**Text segment:**
=== Section Start ===
Do you dedicate most of your time to others? Do you find yourself spending more of your energy meeting their needs than your own? If you’ve answered yes to these questions, it’s likely that you might be a victim of the self-sacrifice schema.
For the prestigious psychologist Jeffrey Young, the founder of schema therapy, the origin of this problem lies in childhood. More specifically, it originates from learning the wrong ways of reacting to childhood events. In his model, he proposes a total of 18 types of schemas. In this article, we’re going to focus on his self-sacrifice schema.
An approach to the concept of early dysfunctional schema (EDS)
For Young, schemas are defined as the ways of feeling and thinking that cause pain. They begin to form in childhood and are repeated and reiterated throughout life. For instance, how many times have you found yourself thinking “I’ve done it again”? This is a schema: a learned and internalized sequence that you apply on certain occasions without even thinking. Here are some of the characteristics of early dysfunctional schemas (EDS):
- They’re guides, patterns, and internalized models that are extremely broad. In fact, they’re generalized to a multitude of situations.
=== Section End ===
**Available data:**
=== Section Start ===
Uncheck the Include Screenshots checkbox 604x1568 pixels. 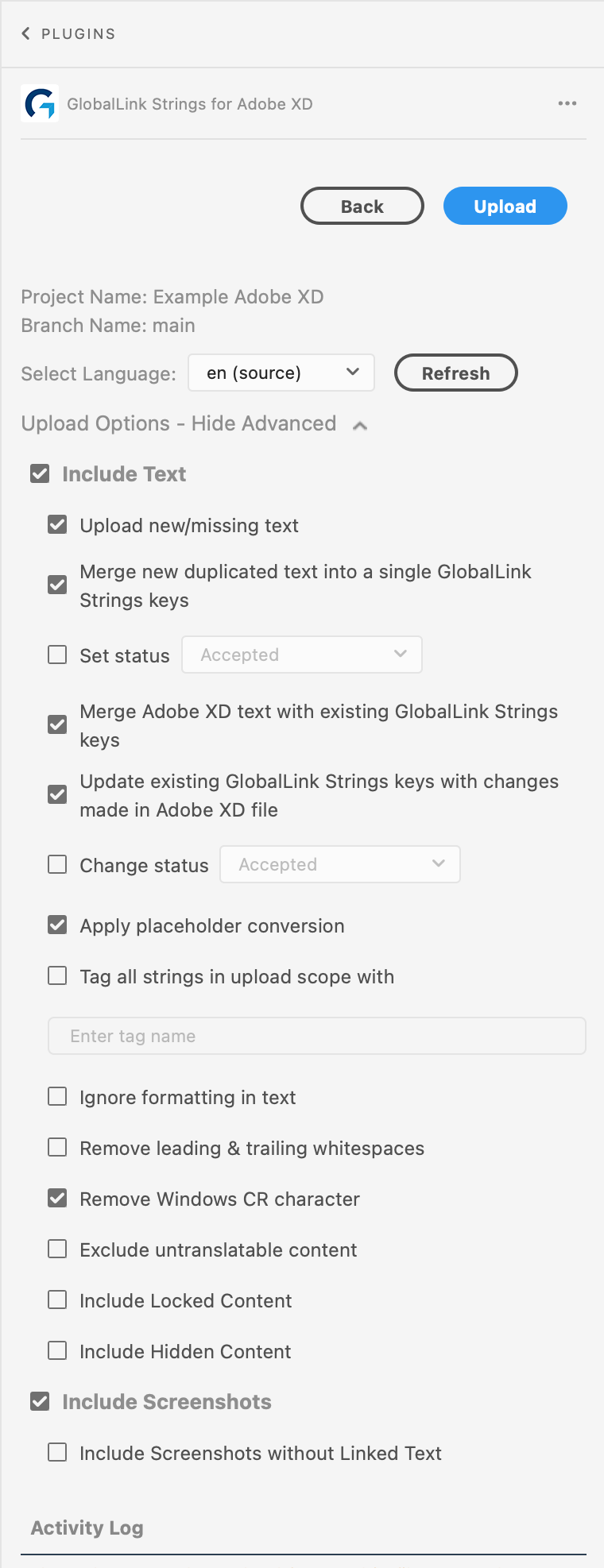(x=40, y=1402)
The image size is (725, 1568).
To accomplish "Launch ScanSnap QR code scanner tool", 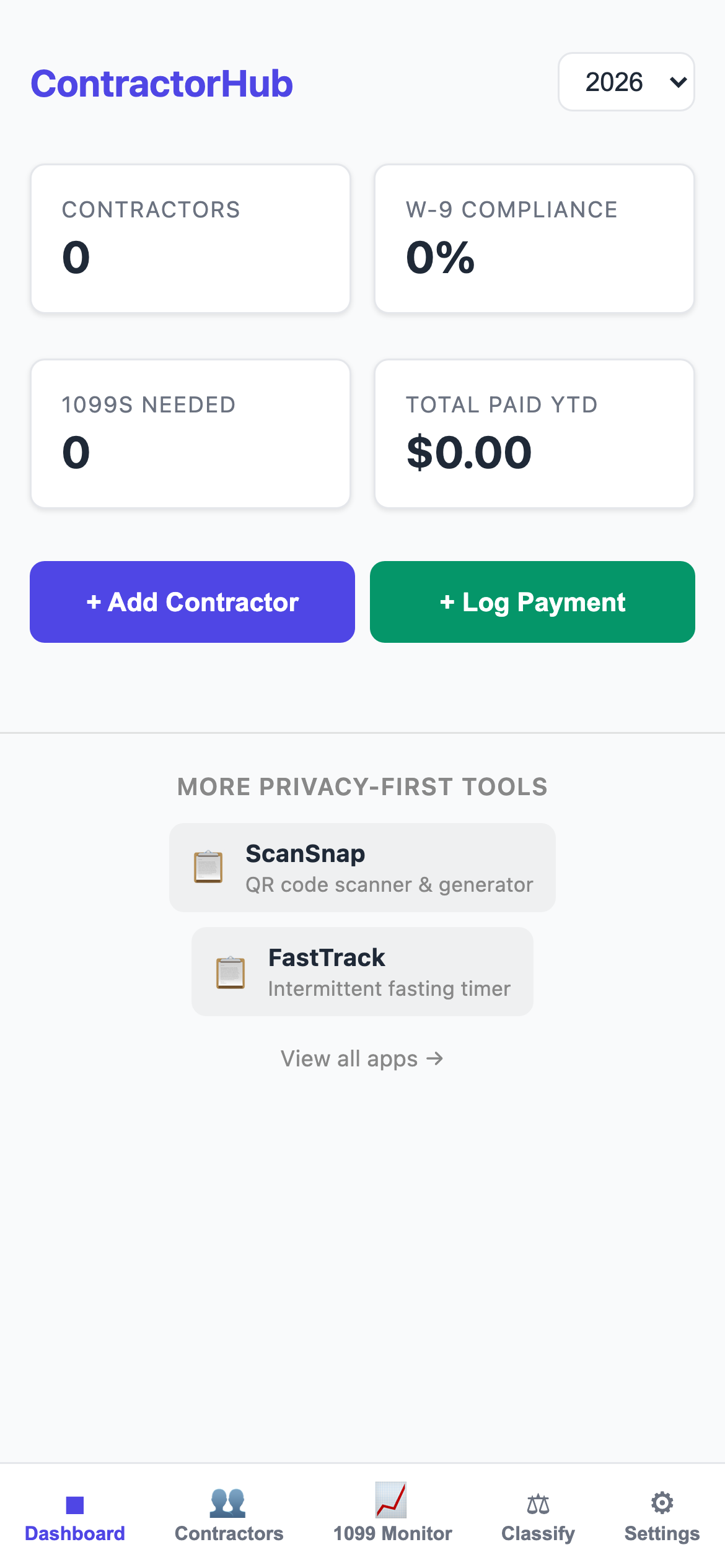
=== Section End ===
**Tasks for this exercise:**
1) According to the passage on the self-sacrifice schema, how many types of schemas does Jeffrey Young propose in his model?
2) Summarize the passage on the self-sacrifice schema in two sentences.
3) Write the next part of the passage on the self-sacrifice schema, starting after its last line.

**Answers for each item:**
1) 18

2) Jeffrey Young, the founder of schema therapy, traces the self-sacrifice schema, one of the 18 schemas in his model, to learning the wrong ways of reacting to childhood events. He defines schemas as painful ways of feeling and thinking that form in childhood, repeat throughout life, and act as broad internalized models generalized to many situations.

3)
- They’re made up of feelings, memories, thoughts, and bodily impressions.
- They refer both to us and our relationships with other people.
- They’re born when we’re children or even in our teens.
- They can transform throughout life.
- They can become extraordinary sources of discomfort.
Despite the fact that early dysfunctional schemas can develop in the absence of traumatic or abusive situations, in reality, many of them are caused by situations that could be described as pernicious. With this in mind, we can state that they’re all devastating ways of processing and reacting to environmental stimuli.
“Schemas in adulthood lead the person to inadvertently recreate in their current life the childhood conditions that were so painful for them.”
The consequences of excessive self-sacrifice
“Whatever you need I’ll give you”. This will be a frequent response from you if you give to others at the expense of denying yourself care.
Self-sacrifice is a schema that’s oriented to the needs of others instead of your own. In effect, you care for others but don’t exercise any self-care. However, depriving yourself of self-care can have a huge impact on your mental health:
“The self-sacrifice schema, along with the subjugation schema, are characterized by a tendency to prioritize others.”
-Sara Castellanos Sánchez-
Included among these kinds of issues are abusive relationships. For instance, when you excessively self-sacrifice, give a great deal of yourself to others, and ignore what you need, you cross into dangerous territory where you don’t consider yourself.
An excess of self-sacrifice threatens the healthy ego that protects us.
One of the pillars that sustains excessive self-sacrifice is the fact of ‘avoiding harm’. That said, it’s important to bear in mind that, as an imperfect human being, you’ll always harm others at some time or another.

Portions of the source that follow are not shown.